[PyTorch Debug] Support tensor dump by pggPL · Pull Request #2645 · NVIDIA/TransformerEngine

pggPL · 2026-02-03T10:44:04Z

Description

This PR introduces a new debug feature focused on offline analysis of tensors.
The motivation is to make it easier to inspect and analyze intermediate tensors outside of runtime, especially during quantization debugging.

The new `DumpTensors` feature allows saving:

high-precision tensors (before quantization),
quantized tensors (after quantization).

Type of change

Documentation change (change only to the documentation, either a fix or a new content)
Bug fix (non-breaking change which fixes an issue)
New feature (non-breaking change which adds functionality)
Breaking change (fix or feature that would cause existing functionality to not work as expected)
Infra/Build change
Code refactoring

Changes

Please list the changes introduced in this PR:

Added new debug feature: `transformer_engine.debug.features.dump_tensors.DumpTensors`.
Added support for dumping high-precision and quantized tensors via `inspect_tensor`.
Added/updated tests in `tests/pytorch/debug/test_log.py` for DumpTensors sanity flow.
Updated debug documentation/API listing to include `DumpTensors` in `docs/debug/3_api_features.rst`.
Fixed robustness issues found in review:
- logger re-initialization across debug sessions,
- dump test validation timing (before temp directory cleanup).

Checklist

I have read and followed the contributing guidelines
The functionality is complete
I have commented my code, particularly in hard-to-understand areas
I have made corresponding changes to the documentation
My changes generate no new warnings
I have added tests that prove my fix is effective or that my feature works
New and existing unit tests pass locally with my changes

Signed-off-by: Pawel Gadzinski <pgadzinski@nvidia.com>

for more information, see https://pre-commit.ci

Signed-off-by: root <pgadzinski@nvidia.com>

for more information, see https://pre-commit.ci

Signed-off-by: root <pgadzinski@nvidia.com>

greptile-apps · 2026-03-05T10:48:13Z

Greptile Summary

This PR introduces DumpTensors, a new debug feature that saves intermediate tensors (both high-precision pre-quantization and quantized forms) to .pt files for offline analysis.
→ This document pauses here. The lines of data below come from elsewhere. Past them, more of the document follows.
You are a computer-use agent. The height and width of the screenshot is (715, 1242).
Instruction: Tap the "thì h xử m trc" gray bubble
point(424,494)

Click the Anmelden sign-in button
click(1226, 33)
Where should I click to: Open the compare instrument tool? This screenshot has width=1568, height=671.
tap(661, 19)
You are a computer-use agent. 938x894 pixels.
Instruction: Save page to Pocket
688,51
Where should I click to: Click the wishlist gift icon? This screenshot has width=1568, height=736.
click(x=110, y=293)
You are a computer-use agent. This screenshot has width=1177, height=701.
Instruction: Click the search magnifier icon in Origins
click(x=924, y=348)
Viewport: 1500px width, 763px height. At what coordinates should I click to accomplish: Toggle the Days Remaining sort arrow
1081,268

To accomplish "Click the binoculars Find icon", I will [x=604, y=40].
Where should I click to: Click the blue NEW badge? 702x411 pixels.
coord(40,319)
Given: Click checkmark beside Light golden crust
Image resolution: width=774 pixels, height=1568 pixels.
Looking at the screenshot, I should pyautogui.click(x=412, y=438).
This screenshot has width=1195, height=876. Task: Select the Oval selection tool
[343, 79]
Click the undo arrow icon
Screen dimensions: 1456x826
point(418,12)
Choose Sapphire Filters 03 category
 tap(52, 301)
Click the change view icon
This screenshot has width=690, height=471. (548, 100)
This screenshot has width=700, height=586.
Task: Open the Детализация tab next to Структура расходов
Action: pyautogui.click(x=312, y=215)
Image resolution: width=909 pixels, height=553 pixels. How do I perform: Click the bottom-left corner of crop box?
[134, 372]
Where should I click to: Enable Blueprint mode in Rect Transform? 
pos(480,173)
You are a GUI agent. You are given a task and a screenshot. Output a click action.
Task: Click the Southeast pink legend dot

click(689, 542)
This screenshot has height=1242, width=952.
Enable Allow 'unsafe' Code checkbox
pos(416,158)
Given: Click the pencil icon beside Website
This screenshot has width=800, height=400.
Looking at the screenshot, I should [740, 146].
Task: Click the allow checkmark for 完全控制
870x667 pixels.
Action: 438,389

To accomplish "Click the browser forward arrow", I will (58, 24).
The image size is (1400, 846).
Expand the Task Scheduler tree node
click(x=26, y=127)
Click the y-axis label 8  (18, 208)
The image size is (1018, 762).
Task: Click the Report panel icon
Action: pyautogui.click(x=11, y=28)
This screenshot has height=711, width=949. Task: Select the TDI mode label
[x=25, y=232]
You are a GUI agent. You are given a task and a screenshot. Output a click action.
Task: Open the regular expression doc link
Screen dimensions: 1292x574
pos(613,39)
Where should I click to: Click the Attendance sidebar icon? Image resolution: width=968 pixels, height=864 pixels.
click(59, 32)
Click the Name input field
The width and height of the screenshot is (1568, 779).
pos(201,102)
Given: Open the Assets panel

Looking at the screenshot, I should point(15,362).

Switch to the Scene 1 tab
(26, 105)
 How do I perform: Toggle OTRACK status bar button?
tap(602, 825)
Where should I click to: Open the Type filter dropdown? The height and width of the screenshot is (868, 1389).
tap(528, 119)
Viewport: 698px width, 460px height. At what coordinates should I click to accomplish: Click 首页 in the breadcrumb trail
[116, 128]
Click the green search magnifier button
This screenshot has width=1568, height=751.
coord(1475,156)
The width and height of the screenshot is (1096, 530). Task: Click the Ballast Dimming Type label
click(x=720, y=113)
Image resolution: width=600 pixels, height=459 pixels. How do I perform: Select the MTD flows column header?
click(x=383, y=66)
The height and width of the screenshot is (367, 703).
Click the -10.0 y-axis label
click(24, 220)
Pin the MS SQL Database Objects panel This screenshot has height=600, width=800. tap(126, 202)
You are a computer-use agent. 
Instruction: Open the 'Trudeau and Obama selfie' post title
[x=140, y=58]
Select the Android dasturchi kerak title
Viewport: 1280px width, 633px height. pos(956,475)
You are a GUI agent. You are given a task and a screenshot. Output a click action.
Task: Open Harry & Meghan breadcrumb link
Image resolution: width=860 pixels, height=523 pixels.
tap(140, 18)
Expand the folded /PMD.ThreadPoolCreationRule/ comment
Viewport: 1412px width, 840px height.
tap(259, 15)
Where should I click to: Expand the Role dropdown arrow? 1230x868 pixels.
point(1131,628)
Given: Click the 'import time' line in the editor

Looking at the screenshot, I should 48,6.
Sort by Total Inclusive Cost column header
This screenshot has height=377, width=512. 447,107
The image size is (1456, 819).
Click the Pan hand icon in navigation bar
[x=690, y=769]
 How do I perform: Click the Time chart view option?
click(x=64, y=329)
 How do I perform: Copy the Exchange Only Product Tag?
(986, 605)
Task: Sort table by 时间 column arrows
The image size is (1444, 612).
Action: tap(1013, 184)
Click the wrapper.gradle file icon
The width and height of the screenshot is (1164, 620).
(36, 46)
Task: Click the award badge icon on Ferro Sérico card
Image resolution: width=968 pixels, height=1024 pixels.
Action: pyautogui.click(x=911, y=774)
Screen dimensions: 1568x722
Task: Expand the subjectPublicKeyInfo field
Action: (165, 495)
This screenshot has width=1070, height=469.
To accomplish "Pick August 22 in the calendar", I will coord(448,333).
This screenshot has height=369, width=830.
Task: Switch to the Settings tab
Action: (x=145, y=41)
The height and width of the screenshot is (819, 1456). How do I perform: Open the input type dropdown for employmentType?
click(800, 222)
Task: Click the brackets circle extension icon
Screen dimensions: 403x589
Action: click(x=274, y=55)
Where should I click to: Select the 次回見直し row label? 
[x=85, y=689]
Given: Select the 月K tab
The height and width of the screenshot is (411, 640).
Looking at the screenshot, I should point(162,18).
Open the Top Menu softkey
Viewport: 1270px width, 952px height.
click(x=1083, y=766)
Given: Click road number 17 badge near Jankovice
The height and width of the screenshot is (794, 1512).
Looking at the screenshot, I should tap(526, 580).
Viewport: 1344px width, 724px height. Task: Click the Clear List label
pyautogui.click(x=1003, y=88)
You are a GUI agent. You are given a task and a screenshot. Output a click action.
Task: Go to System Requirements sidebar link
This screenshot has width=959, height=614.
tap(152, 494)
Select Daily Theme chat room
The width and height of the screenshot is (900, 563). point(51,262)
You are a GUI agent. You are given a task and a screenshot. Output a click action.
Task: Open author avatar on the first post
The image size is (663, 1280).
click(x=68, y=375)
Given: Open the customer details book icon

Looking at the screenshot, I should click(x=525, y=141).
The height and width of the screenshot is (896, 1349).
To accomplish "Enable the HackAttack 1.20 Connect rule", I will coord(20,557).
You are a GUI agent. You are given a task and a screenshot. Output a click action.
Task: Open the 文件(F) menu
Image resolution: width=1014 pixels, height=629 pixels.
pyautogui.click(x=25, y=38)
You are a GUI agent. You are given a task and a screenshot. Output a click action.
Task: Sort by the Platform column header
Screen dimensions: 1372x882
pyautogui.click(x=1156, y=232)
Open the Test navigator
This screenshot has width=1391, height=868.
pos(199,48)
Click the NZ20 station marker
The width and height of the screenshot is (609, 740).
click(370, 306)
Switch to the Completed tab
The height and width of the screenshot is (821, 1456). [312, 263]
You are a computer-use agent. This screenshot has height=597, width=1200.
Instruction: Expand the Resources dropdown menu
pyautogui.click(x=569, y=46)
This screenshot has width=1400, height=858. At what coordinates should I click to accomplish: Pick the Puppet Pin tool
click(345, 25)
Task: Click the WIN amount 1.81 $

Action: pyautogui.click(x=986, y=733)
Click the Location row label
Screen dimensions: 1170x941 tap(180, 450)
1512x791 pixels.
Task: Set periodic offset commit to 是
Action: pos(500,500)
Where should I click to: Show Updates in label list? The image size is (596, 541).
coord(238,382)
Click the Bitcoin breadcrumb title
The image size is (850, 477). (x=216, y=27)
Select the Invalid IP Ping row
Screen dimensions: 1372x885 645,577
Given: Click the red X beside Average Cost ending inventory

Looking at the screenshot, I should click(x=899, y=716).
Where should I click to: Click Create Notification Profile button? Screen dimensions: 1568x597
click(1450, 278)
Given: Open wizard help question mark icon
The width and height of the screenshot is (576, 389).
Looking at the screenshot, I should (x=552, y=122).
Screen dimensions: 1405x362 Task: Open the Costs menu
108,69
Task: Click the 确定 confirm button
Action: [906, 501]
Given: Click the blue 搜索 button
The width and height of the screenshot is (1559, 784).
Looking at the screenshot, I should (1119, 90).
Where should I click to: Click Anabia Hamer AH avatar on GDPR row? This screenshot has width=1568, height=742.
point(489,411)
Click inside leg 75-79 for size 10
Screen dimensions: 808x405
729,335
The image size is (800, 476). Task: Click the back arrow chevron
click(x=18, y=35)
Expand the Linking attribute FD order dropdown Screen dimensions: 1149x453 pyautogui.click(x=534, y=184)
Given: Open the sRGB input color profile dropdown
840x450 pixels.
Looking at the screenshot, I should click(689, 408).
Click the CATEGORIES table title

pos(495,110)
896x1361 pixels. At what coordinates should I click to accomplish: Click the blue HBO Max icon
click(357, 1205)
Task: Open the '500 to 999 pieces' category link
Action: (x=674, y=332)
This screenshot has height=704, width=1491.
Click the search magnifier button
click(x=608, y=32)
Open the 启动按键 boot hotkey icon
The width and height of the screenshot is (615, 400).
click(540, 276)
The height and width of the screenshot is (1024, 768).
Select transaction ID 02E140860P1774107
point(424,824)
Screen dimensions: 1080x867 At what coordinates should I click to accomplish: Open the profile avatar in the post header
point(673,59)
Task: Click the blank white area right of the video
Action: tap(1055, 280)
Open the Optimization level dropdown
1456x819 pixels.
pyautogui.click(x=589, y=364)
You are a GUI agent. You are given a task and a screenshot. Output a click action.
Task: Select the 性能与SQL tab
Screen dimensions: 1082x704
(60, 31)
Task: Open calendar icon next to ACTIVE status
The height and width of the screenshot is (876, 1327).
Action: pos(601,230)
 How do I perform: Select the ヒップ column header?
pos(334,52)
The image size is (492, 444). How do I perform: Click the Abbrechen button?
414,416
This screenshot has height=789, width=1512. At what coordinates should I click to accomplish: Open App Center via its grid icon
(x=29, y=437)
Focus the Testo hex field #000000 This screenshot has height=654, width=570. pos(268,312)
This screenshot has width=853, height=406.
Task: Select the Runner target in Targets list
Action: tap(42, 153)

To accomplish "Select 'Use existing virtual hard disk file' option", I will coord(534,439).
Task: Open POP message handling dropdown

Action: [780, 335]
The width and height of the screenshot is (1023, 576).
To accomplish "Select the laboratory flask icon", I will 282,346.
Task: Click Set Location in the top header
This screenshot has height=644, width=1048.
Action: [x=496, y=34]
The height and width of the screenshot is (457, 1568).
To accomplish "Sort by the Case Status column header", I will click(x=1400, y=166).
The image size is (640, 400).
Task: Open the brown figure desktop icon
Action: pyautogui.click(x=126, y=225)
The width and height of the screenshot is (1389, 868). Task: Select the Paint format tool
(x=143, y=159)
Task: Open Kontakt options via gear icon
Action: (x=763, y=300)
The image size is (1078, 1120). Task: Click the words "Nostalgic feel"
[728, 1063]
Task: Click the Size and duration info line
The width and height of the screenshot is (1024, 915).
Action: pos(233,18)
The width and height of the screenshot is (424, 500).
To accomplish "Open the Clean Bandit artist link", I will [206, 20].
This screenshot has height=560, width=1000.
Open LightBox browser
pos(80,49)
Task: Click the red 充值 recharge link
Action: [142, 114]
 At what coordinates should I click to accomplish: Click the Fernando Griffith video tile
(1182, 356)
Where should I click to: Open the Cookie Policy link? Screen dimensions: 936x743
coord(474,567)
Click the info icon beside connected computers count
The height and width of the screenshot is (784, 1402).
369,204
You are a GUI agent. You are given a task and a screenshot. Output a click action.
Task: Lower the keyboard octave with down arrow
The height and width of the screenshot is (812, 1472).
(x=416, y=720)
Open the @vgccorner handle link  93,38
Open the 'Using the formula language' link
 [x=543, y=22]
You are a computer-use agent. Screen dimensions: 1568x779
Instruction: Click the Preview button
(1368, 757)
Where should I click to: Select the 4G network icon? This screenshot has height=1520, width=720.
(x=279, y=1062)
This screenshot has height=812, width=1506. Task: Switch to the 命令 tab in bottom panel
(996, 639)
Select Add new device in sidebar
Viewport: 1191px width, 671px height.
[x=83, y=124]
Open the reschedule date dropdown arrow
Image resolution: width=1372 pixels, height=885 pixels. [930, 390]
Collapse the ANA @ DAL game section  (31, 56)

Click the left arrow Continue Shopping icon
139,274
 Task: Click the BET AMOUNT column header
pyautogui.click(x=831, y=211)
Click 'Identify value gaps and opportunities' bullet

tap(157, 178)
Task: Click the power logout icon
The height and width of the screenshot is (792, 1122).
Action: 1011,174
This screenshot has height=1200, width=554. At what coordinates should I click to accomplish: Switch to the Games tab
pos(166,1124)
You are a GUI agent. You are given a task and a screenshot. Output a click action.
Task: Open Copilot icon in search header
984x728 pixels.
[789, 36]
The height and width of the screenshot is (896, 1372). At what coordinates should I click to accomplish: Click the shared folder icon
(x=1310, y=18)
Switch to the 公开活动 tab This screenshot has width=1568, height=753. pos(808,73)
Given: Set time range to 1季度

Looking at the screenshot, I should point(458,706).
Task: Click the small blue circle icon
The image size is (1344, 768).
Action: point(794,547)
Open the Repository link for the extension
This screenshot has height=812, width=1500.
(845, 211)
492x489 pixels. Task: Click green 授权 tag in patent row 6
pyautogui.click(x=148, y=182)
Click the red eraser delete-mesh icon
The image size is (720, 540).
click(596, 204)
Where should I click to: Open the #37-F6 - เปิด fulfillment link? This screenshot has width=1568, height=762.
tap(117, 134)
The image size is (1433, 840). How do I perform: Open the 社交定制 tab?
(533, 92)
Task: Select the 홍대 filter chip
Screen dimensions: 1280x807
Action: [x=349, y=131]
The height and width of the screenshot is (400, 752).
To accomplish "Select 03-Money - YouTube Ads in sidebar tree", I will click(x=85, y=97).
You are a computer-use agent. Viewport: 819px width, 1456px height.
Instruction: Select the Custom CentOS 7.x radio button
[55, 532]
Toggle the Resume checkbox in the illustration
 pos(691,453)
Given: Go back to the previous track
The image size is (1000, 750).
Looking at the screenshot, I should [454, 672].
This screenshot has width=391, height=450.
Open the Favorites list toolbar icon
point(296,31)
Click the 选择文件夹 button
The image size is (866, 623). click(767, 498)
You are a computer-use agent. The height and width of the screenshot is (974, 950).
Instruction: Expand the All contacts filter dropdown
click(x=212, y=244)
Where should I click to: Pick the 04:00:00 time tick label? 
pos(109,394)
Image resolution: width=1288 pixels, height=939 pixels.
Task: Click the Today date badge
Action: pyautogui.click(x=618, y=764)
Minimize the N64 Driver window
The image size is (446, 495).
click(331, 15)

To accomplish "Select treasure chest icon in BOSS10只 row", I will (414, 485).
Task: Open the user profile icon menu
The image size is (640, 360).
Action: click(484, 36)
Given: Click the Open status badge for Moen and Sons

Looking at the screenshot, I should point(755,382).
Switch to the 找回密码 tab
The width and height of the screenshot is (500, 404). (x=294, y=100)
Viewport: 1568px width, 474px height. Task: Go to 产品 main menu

The feature integrates with the existing nvdlfw_inspect debug framework, follows the established TEConfigAPIMapper + @api_method pattern used by other TE debug features, and organises saved files per-rank under {log_dir}/tensor_dumps/rank_{rank}/.

Key changes:

New transformer_engine/debug/features/dump_tensors.py: implements TensorLogger (singleton, rank-aware directory management) and DumpTensors (config-driven inspect_tensor handler). Several bugs caught in earlier review rounds have been resolved: the missing filepath variable, assert → raise ValueError, .detach() before saving, empty-dump log message, and the high-precision-skipped log message are all addressed.
Tests (tests/pytorch/debug/test_log.py): adds test_dump_tensors_sanity covering directory creation, exact filename format, dict-key presence, QuantizedTensor type round-trip, and tensor shape. Previously flagged issues (redundant local imports, missing filename/type assertions, weights_only=False comment, validation before temp-dir teardown) are all fixed.
Docs: DumpTensors added to docs/debug/3_api_features.rst.
Minor: import transformer_engine_torch as tex reordering in log_fp8_tensor_stats.py (no functional impact).

Confidence Score: 4/5

Safe to merge after addressing the minor type-annotation issue; no logic bugs remain after multiple review rounds.
The critical bugs identified in earlier rounds (undefined filepath, missing .detach(), wrong exception type, silent empty-dump, missing log messages) are all fixed. The test covers the happy path end-to-end including type round-trip. One minor outstanding point is the inaccurate Dict[str, torch.Tensor] annotation, which is a style/tooling concern rather than a runtime issue since QuantizedTensor is a torch.Tensor subclass.
transformer_engine/debug/features/dump_tensors.py — dump_dict type annotation (line 239) should be Dict[str, Union[torch.Tensor, QuantizedTensor]].

Important Files Changed

Filename	Overview
transformer_engine/debug/features/dump_tensors.py	New `DumpTensors` debug feature: saves high-precision and quantized tensors to `.pt` files per rank. Core bugs from earlier rounds (missing `filepath`, missing `AssertionError→ValueError`, missing `.detach()`, empty-dump logging) are all resolved in the current revision. One minor remaining issue: `dump_dict` is annotated as `Dict[str, torch.Tensor]` but can hold `QuantizedTensor` values.
tests/pytorch/debug/test_log.py	Adds `test_dump_tensors_sanity`: verifies dump directory creation, filename format, dict structure, `QuantizedTensor` round-trip, and high-precision shape. Previously discussed issues (redundant local imports, missing filename assertion, missing `isinstance` check, missing `weights_only=False` comment, validation-outside-tempdir) are all fixed in this revision.
transformer_engine/debug/features/log_fp8_tensor_stats.py	Minor import reorder: `import transformer_engine_torch as tex` moved from before the `from nvdlfw_inspect` imports to after them, breaking the conventional third-party import grouping. No functional impact.
docs/debug/3_api_features.rst	Adds `DumpTensors` to the API listing. Straightforward one-line addition; no issues.